There was a section in my presentation about gtools, which is the suite of commands I coded for working with big data more efficiently. While gtools still has to work within the contraints of Stata, it's underlying code is in C and is much faster than Stata in many places, to the point where some big data tasks are much less of a bottleneck.

  • The original impetus for gtools was writing a faster collapse. While in Stata 17/MP, collapse has caught up to gcollapse, the package has expanded well beyond this original idea, and thare is a lot of functionality that remains much faster than any other Stata programs available. (Even in the case of collapse, gcollapse offers the merge and merge replace options, for example.)

  • Please visit gtools.readthedocs.io for detailed documentation and examples. Below I reproduce some of the tables with an overview of how gtools compares to other Stata commands, which you can also find on the official site.

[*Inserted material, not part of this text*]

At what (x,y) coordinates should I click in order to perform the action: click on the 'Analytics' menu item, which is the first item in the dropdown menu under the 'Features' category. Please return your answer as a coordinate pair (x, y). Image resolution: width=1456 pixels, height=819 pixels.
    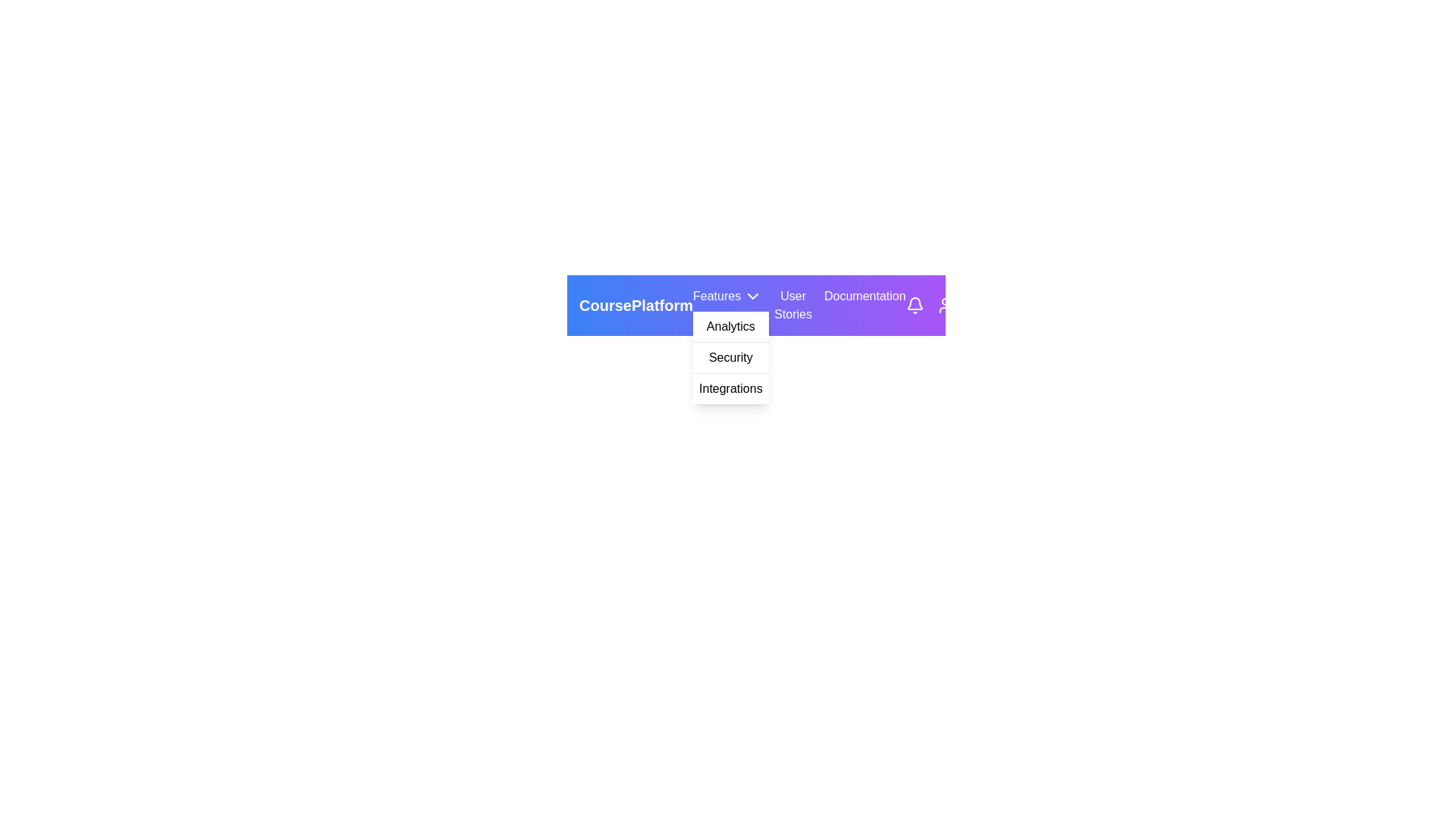
    Looking at the image, I should click on (730, 326).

Gtools commands with a Stata equivalent

Function Replaces Speedup (IC / MP) Unsupported Extras
gcollapse collapse -0.5 to 2 (Stata 17+); 4 to 100 (Stata 16 and earlier) Quantiles, merge, labels, nunique, etc.
greshape reshape 4 to 20 / 4 to 15 "advanced syntax" fast, spread/gather (tidyr equiv)
gegen egen 9 to 26 / 4 to 9 (+,.) labels Weights, quantiles, nunique, etc.
gcontract contract 5 to 7 / 2.5 to 4
gisid isid 8 to 30 / 4 to 14 using, sort if, in
glevelsof levelsof 3 to 13 / 2 to 7 Multiple variables, arbitrary levels
gduplicates duplicates 8 to 16 / 3 to 10
gquantiles xtile 10 to 30 / 13 to 25 (-) by(), various (see usage)
pctile 13 to 38 / 3 to 5 (-) Ibid.
_pctile 25 to 40 / 3 to 5 Ibid.
gstats tab tabstat 10 to 50 / 5 to 30 (-) See remarks various (see usage)
gstats sum sum, detail 10 to 20 / 5 to 10 See remarks various (see usage)

(+) The upper end of the speed improvements are for quantiles (e.g. median, iqr, p90) and few groups. Weights have not been benchmarked.

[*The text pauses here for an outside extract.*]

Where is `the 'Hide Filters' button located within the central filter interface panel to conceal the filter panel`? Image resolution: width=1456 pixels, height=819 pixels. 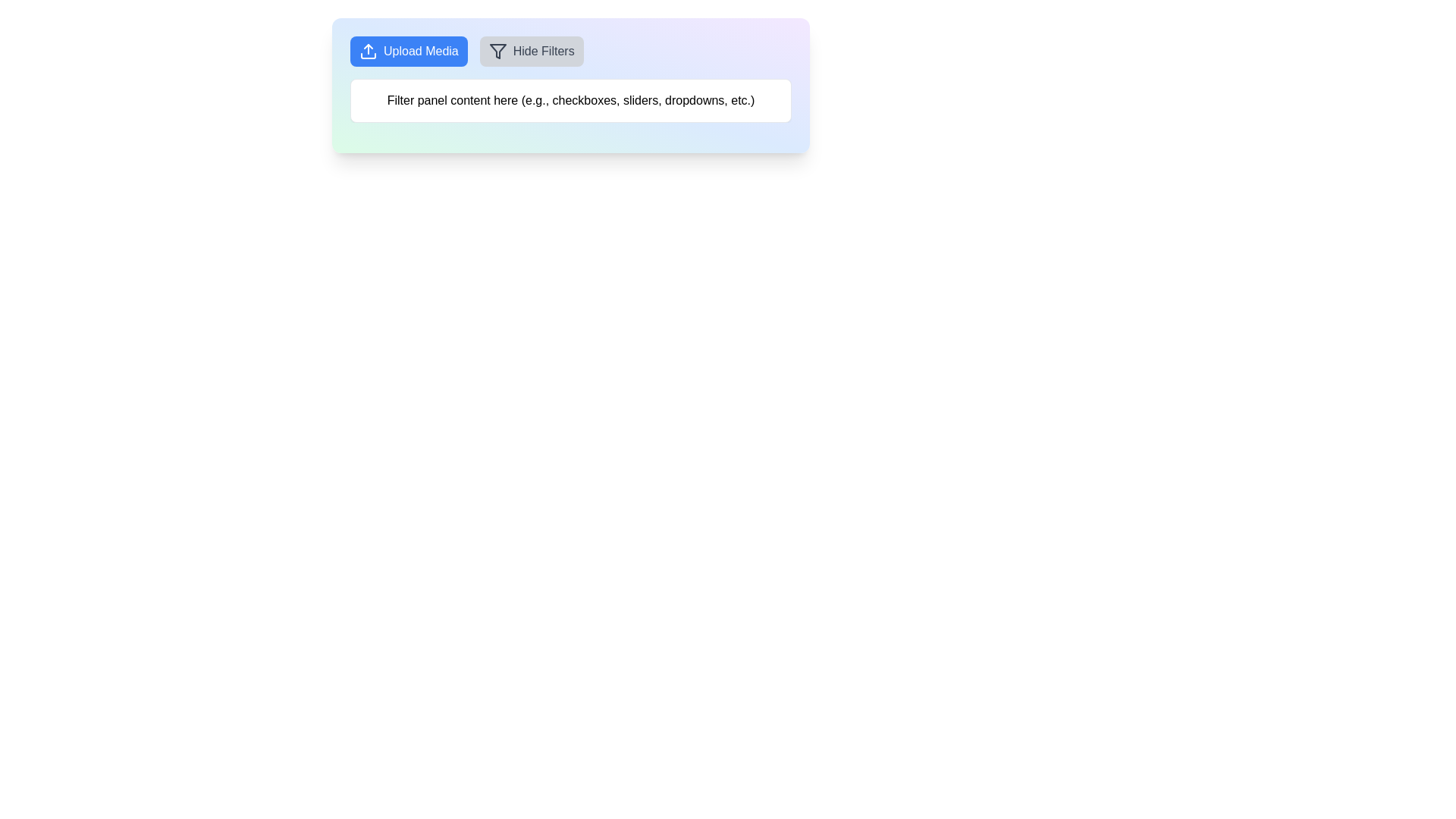 the 'Hide Filters' button located within the central filter interface panel to conceal the filter panel is located at coordinates (570, 85).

(.) Only gegen group was benchmarked rigorously.

(-) Benchmarks computed 10 quantiles. When computing a large number of quantiles (e.g. thousands) pctile and xtile are prohibitively slow due to the way they are written; in that case gquantiles is hundreds or thousands of times faster, but this is an edge case.

Extra commands

Function Similar (SSC/SJ) Speedup (IC / MP) Notes
fasterxtile fastxtile 20 to 30 / 2.5 to 3.5 Allows by()
egenmisc (SSC) (-) 8 to 25 / 2.5 to 6
astile (SSC) (-) 8 to 12 / 3.5 to 6
gstats hdfe (.) Allows weights, by()
gstats winsor winsor2 10 to 40 / 10 to 20 Allows weights
gunique unique 4 to 26 / 4 to 12
gdistinct distinct 4 to 26 / 4 to 12 Also saves results in matrix
gtop (gtoplevelsof) groups, select() (+) See table notes (+)
gstats range rangestat 10 to 20 / 10 to 20 Allows weights; no flex stats
gstats transform Various statistical functions

(-) fastxtile from egenmisc and astile were benchmarked against gquantiles, xtile (fasterxtile) using by().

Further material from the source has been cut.